Exercise » Using the listing below, retype only the lines from the line with "At what coordinates" through the end, both ends included, and exclude the pictures.

Dataset records »
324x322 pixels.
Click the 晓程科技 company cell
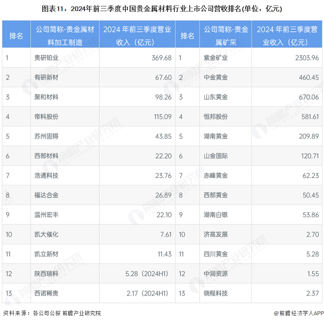click(216, 293)
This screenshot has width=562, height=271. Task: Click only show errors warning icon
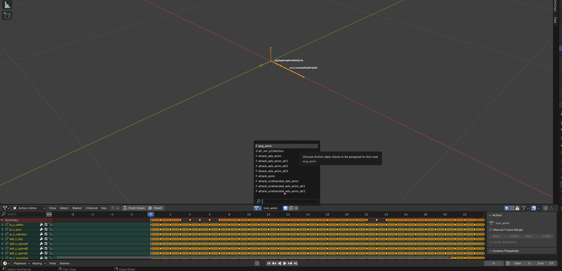(x=517, y=208)
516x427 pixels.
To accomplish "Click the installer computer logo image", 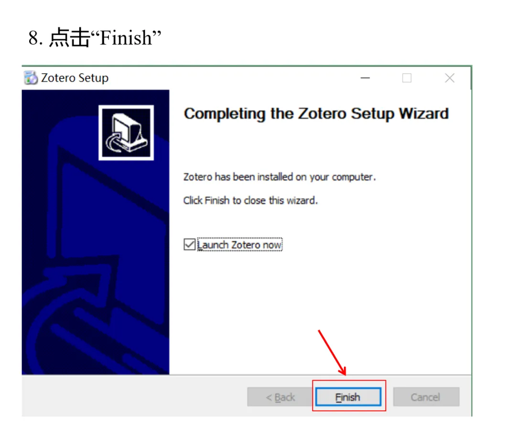I will pyautogui.click(x=126, y=132).
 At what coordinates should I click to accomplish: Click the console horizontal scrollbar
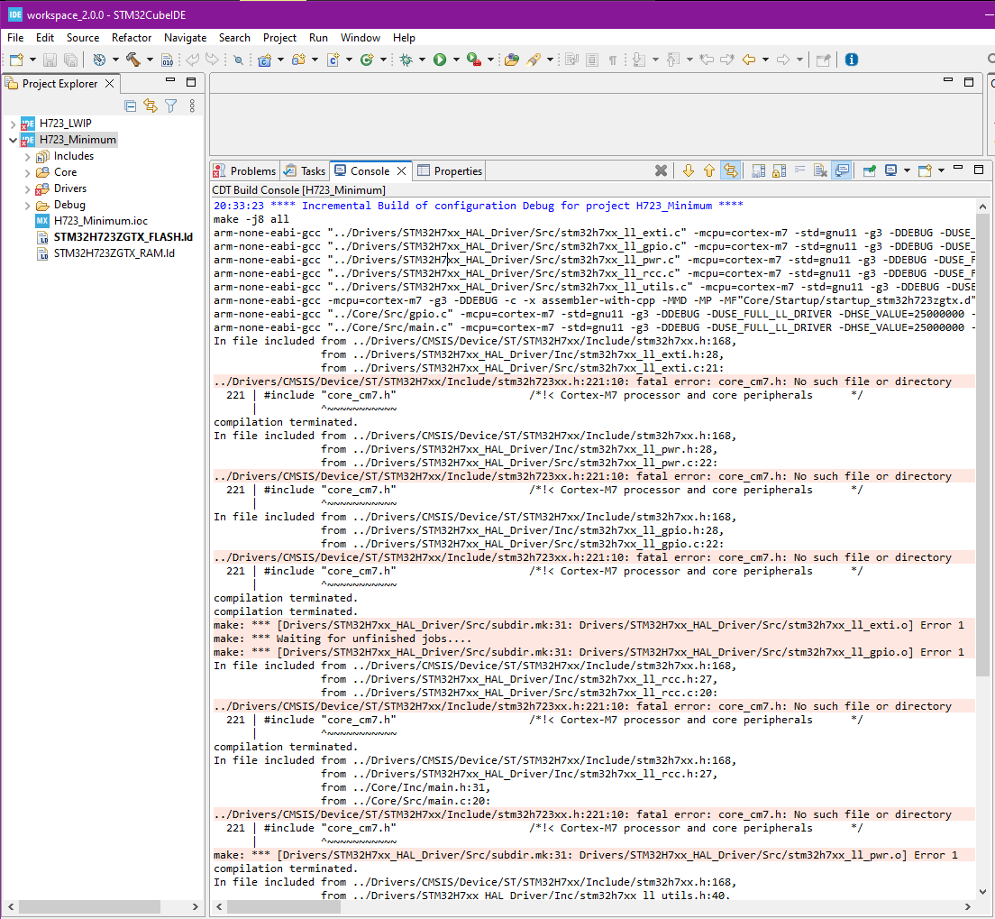point(284,906)
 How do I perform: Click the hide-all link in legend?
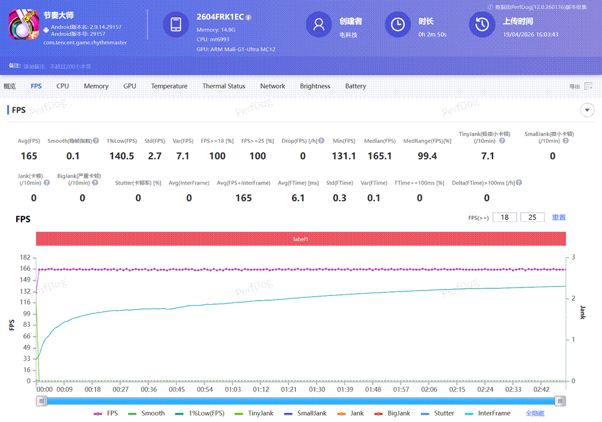[x=535, y=413]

Written solution »
 At what coordinates should I click to accomplish: Click the console horizontal scrollbar
point(284,906)
 How do I perform: Click the hide-all link in legend?
[x=535, y=413]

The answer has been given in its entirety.